>>

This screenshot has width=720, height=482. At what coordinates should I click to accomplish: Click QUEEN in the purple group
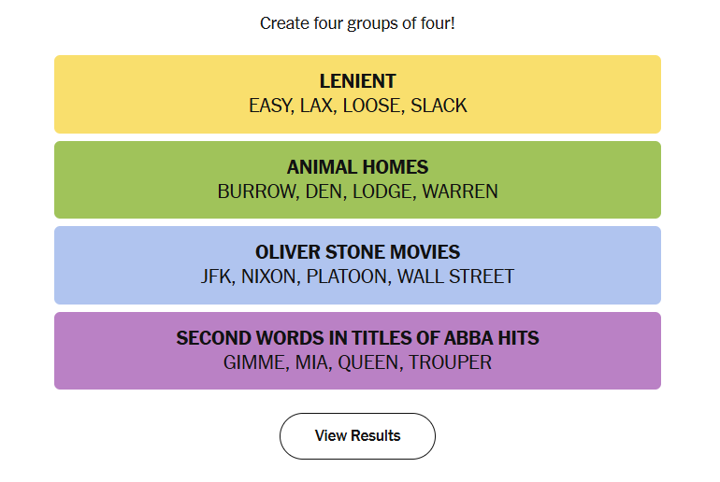(x=367, y=362)
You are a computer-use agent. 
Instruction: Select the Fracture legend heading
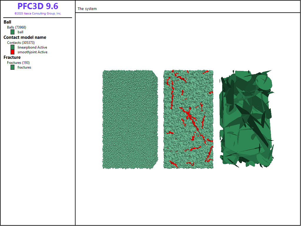pyautogui.click(x=12, y=57)
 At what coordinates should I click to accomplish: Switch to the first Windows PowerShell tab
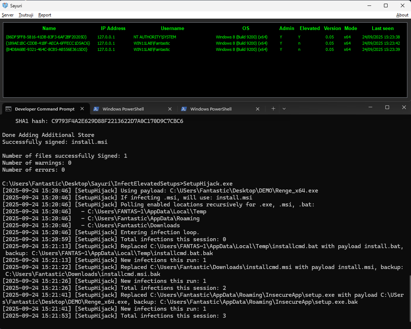123,109
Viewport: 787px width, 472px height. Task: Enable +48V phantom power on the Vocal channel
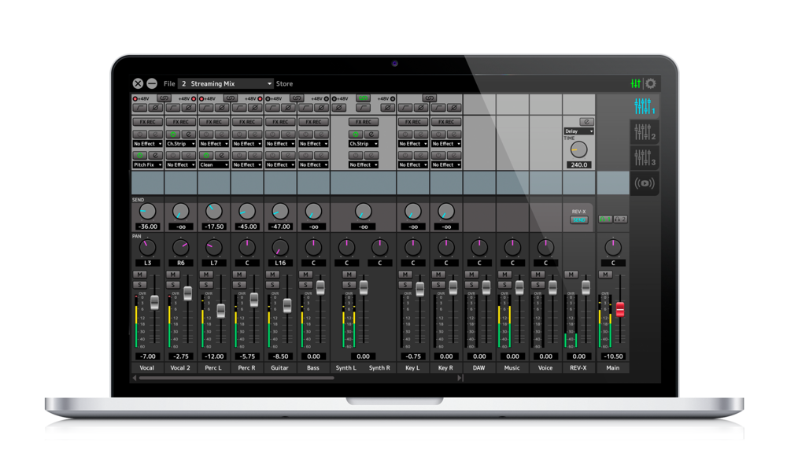[135, 99]
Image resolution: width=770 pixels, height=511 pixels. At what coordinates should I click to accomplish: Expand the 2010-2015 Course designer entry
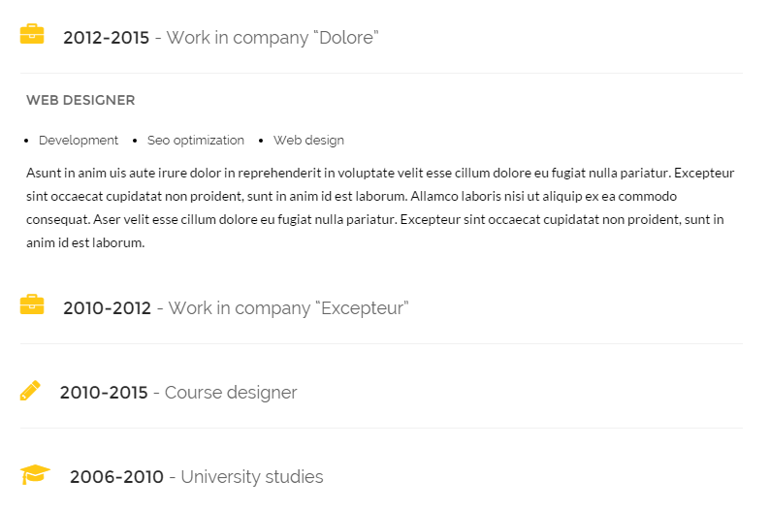pos(381,392)
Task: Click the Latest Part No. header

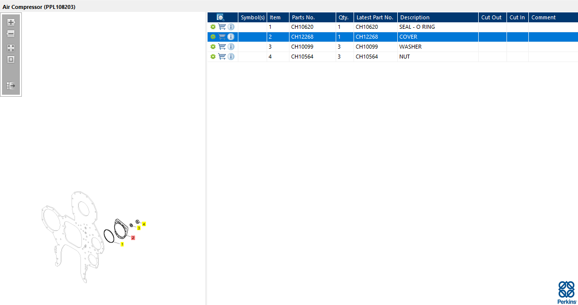Action: point(375,17)
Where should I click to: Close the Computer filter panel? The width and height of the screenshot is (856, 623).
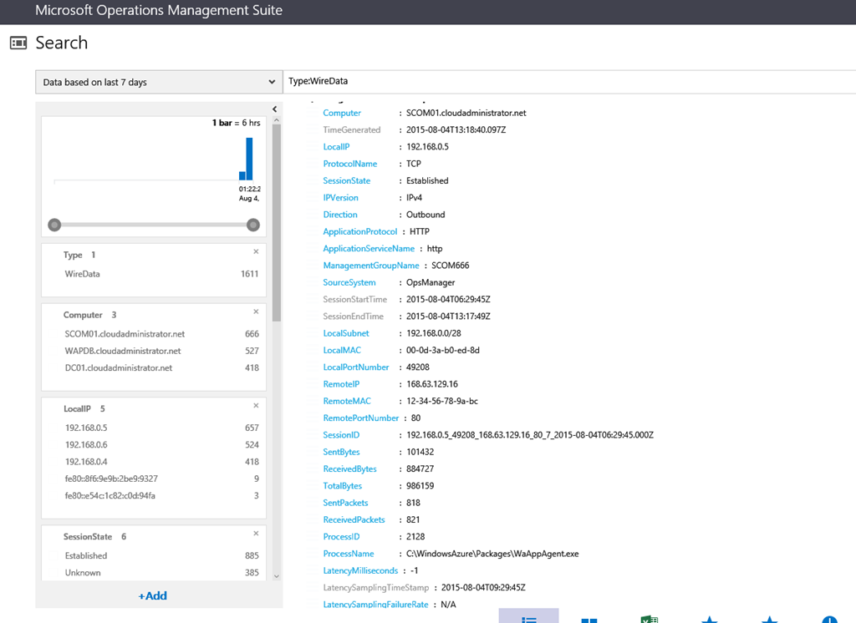click(x=256, y=312)
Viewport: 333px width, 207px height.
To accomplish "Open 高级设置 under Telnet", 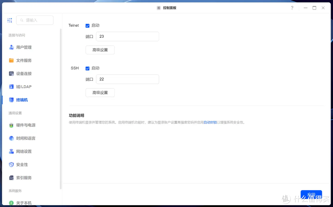I will coord(100,50).
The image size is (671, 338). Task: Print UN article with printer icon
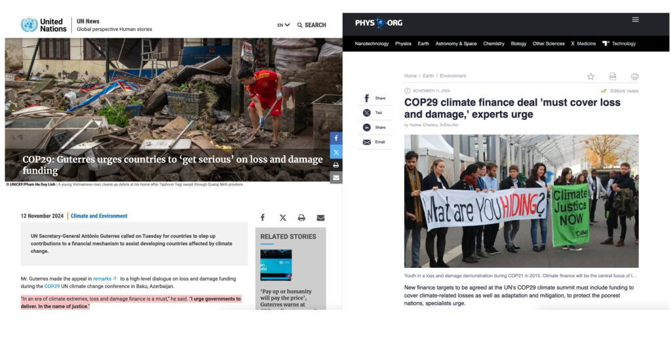tap(301, 217)
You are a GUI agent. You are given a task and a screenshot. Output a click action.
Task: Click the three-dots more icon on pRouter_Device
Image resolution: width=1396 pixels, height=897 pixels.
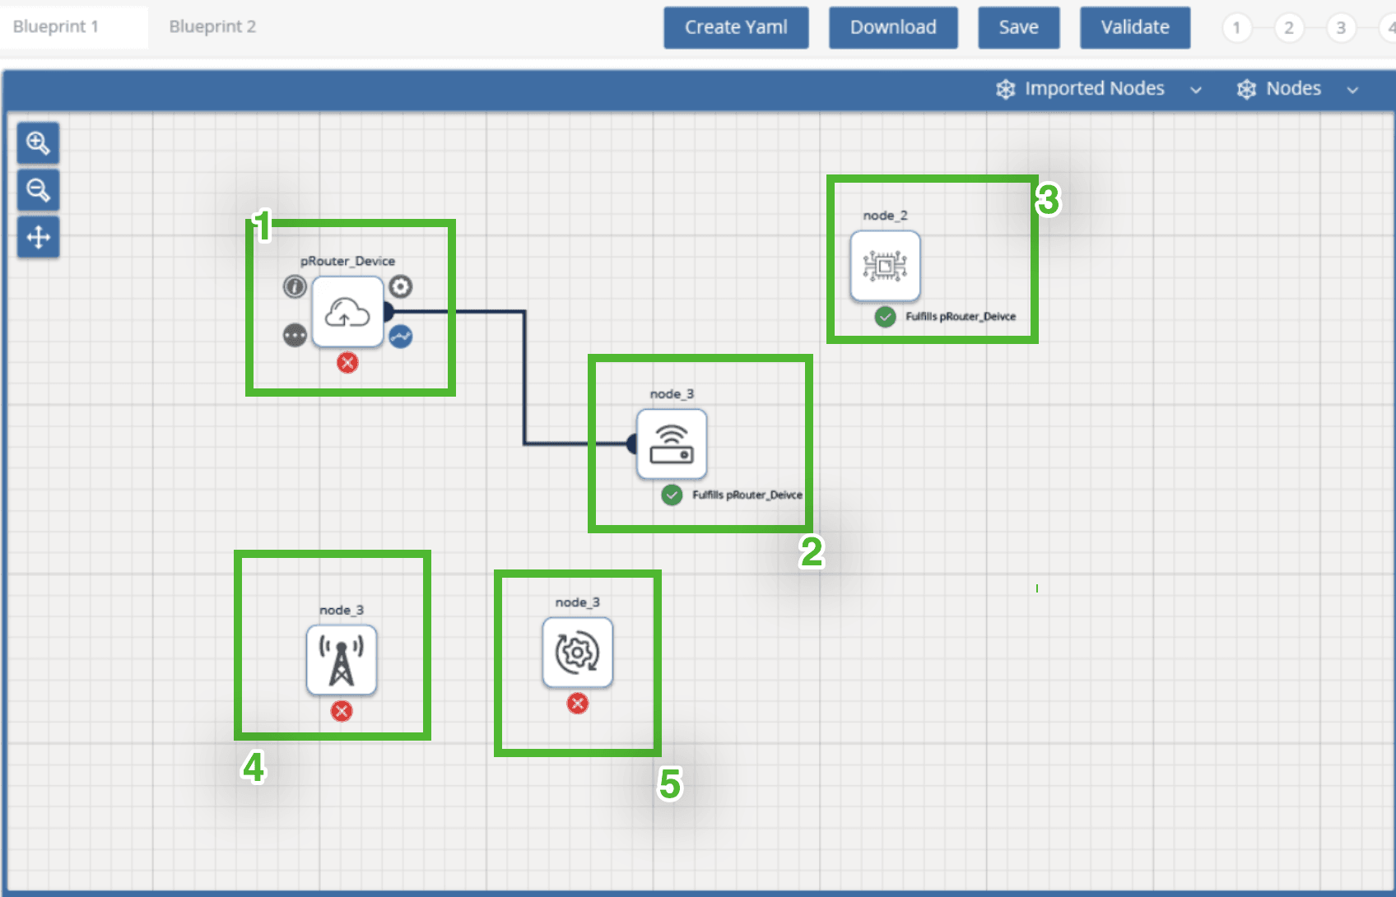(x=295, y=336)
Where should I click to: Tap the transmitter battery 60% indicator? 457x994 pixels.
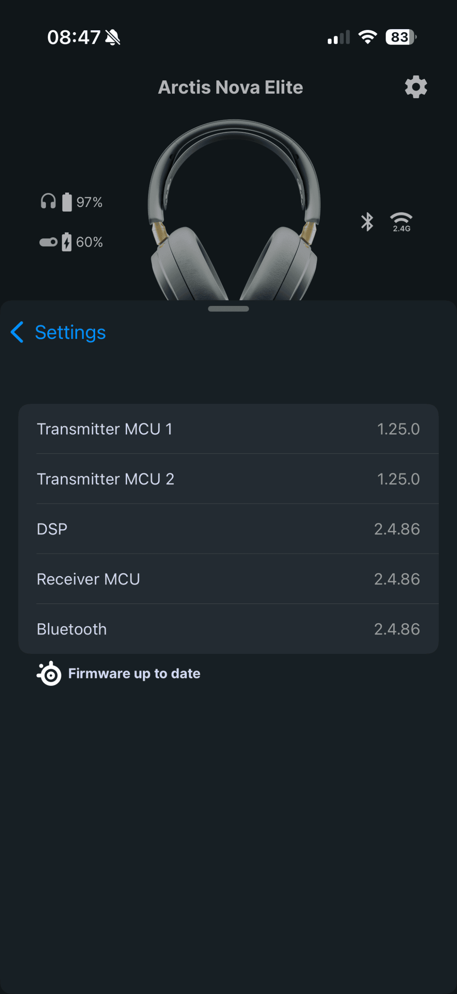coord(71,242)
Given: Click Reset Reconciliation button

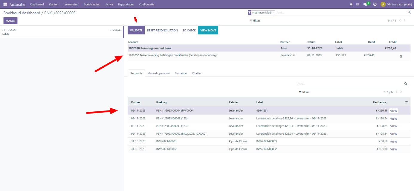Looking at the screenshot, I should 162,30.
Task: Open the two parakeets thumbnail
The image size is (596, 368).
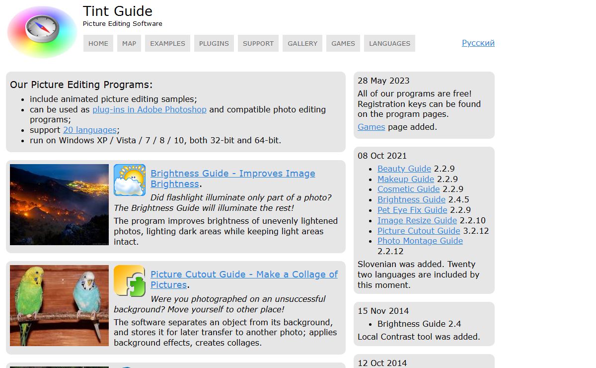Action: 59,305
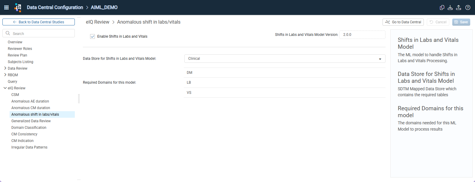Open the help question mark icon
The height and width of the screenshot is (182, 475).
click(x=468, y=7)
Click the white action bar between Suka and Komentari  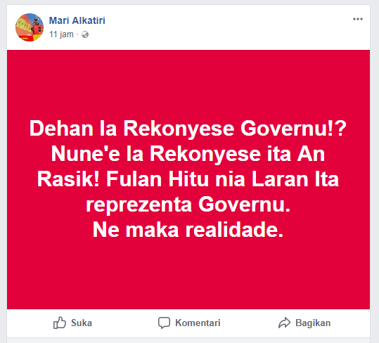point(124,323)
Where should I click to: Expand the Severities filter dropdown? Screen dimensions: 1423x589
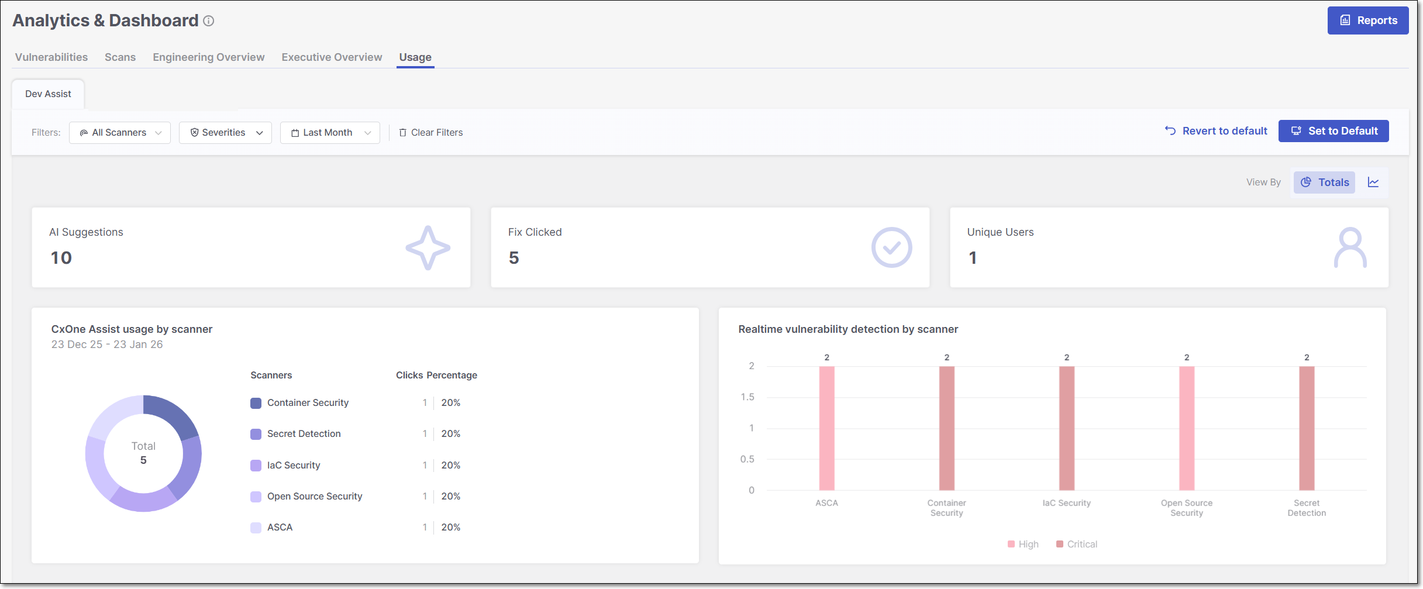click(x=225, y=133)
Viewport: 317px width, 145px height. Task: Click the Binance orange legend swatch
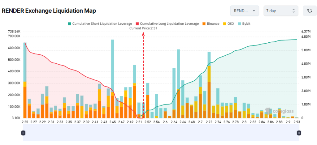204,23
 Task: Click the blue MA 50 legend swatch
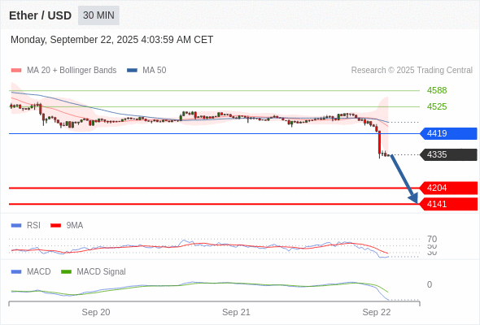point(132,71)
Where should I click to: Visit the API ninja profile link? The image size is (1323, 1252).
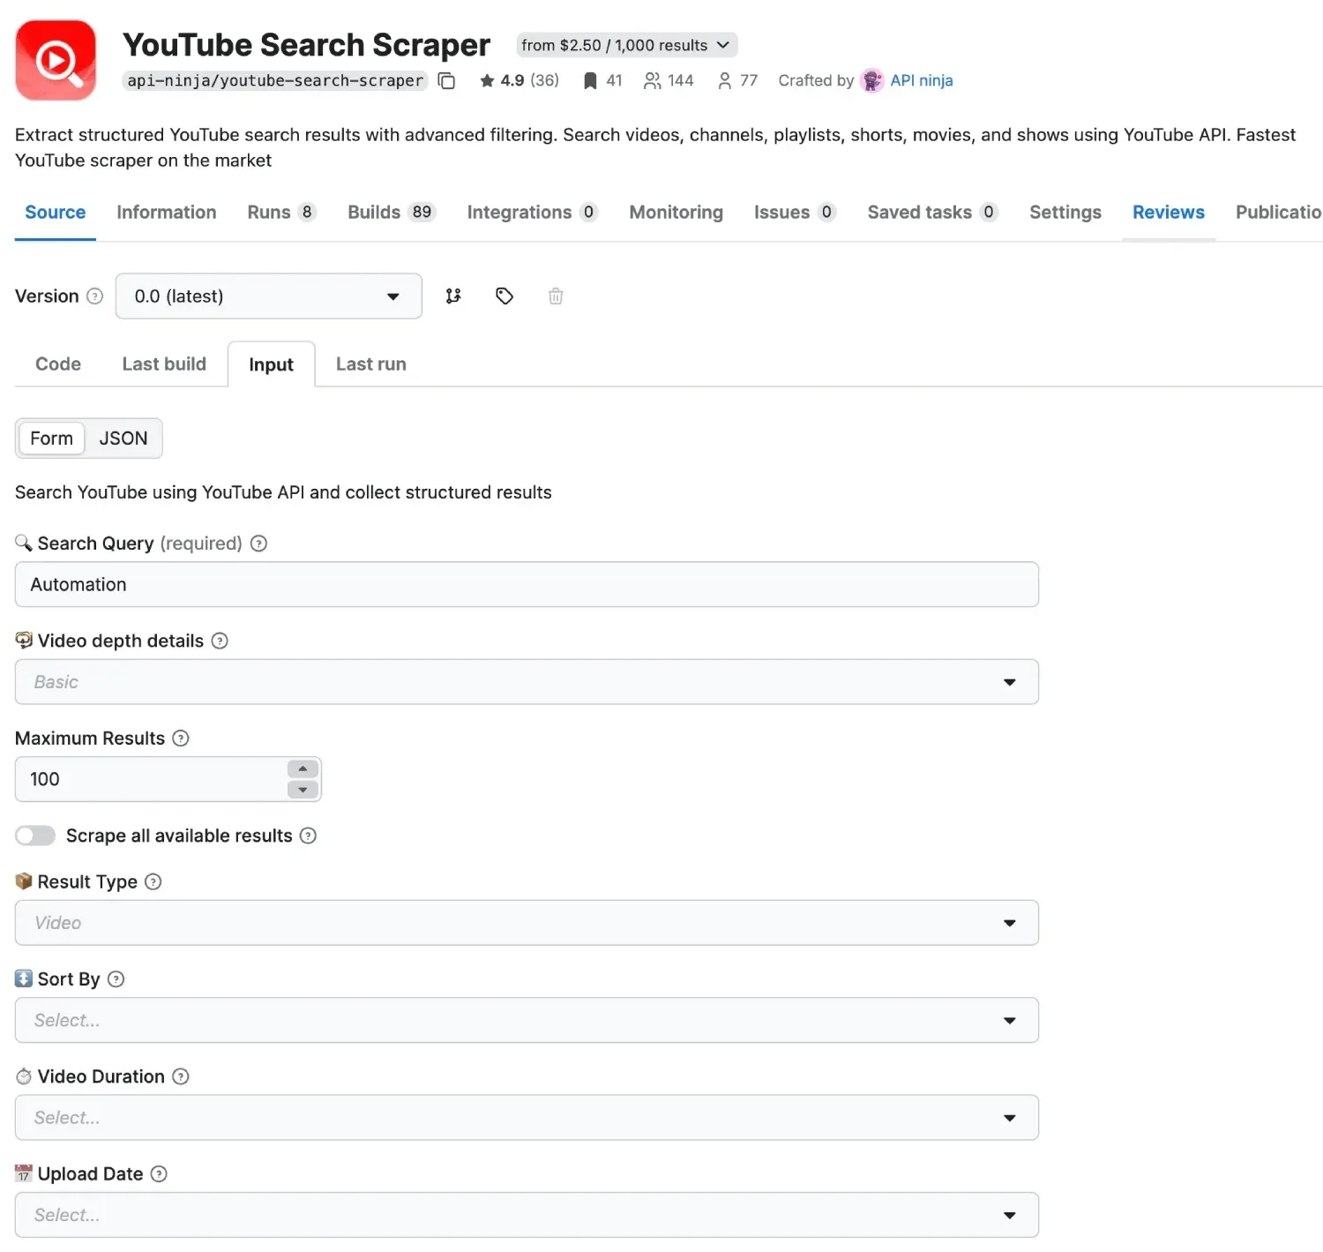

<<

**Activity**:
Only lines that include "agent" belong in the answer; return them from the entries above.

**Expected answer**:
You are a computer-use agent. 
You are a GUI agent. You are given a task and a screenshot. Output a click action.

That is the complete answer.